Burning the midnight oil

It's midnight. Marinda has taken over my side of our bed, because she wasn't feeling well. I'm not feeling too great myself. My head is just spinning with all kinds of thoughts and questions and insecurities and fears and anxieties. So I thought I'd get out of bed and see if writing would help.
Today I realized that what's really getting to me right now is the total insecurity of where we are going to. I can handle a lot of shit, to put it bluntly. Like having a son with hemofilia who is also going bald, like having a husband who has been sick a lot of the years of our marriage, like having to struggle to make a marriage work, like having a real hard time knowing how to raise my kids, like having my son operated on 4 times, like 8 years of sleepless nights, like combining college, moving and a new job all within two months, like dealing with depression and so forth and so on. But somehow this seems to be defeating me. I think it's because I have no perspective. Herman knows what he's looking forward to, his dream job! I have no idea what the future is going to bring. No house, no job, no schools for the kids as of yet, no clue as to what I am going to be doing and a strong feeing of financial insecurity.

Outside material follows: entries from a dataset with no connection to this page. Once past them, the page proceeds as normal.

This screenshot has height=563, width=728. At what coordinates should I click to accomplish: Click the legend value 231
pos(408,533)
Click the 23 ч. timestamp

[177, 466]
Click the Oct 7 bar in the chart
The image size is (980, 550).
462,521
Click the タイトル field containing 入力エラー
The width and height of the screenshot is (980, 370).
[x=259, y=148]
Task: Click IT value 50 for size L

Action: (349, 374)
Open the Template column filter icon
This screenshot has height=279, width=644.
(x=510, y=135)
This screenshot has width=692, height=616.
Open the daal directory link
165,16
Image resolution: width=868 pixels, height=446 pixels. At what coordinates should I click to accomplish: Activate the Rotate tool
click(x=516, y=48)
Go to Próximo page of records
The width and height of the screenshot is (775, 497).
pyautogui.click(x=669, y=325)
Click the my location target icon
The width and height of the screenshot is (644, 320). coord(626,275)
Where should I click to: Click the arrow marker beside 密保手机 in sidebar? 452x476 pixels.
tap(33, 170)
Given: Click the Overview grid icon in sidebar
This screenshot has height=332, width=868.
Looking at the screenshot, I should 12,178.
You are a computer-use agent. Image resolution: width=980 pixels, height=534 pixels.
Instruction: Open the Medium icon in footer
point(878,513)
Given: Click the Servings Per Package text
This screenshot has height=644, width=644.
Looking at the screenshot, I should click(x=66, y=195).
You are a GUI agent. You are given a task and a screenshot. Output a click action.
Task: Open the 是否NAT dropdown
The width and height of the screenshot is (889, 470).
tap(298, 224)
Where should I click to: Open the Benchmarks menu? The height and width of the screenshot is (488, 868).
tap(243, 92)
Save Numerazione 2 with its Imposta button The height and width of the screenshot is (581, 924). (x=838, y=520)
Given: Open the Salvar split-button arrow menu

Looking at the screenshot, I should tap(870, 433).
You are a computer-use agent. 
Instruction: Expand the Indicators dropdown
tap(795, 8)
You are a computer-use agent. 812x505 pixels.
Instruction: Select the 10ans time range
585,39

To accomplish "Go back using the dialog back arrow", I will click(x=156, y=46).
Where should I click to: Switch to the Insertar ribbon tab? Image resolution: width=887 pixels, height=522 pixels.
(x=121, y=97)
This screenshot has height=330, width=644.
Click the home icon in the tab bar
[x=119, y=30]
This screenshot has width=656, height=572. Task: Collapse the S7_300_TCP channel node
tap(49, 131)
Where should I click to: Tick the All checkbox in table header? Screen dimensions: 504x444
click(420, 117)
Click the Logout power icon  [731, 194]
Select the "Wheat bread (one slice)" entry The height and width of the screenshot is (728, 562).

And that is pretty much driving me insane. I can deal with things as long as I have a grip on them. But I have no grip on our current situation which means my stress levels are sky high. And I can't help but worry and wonder and WAIT, and I hate that!
I feel fine as long as I can DO something. But now I feel like all the things that I want to get done are on hold until we at least know where we're going to live. And I have no idea how to deal with this feeling of powerlessness.
Suggestions anyone?

1 reacties:

Anonymous said...

Marit! This all sounds so familiar, the emotions you are going through. As it was exactly what I was feeling the first 2 months of Moroto. All I can say is slowly the pieces of the puzzle will fall into their place. You will rediscover your strength in coping as I can reassure you it hasn´t all of a sudden abandoned you! It´s all going to work out one way or other. I am not much good at advice but know that in all these emotions don´t loose sight of who you have become through all your trials and tribulations. A strong woman! Try not to loose sight of the big picture of where this adventure is going to take you as a family (new possibilities, new people, new dynamics, new challenges). And in all this don´t forget to take care of yourSELF as well!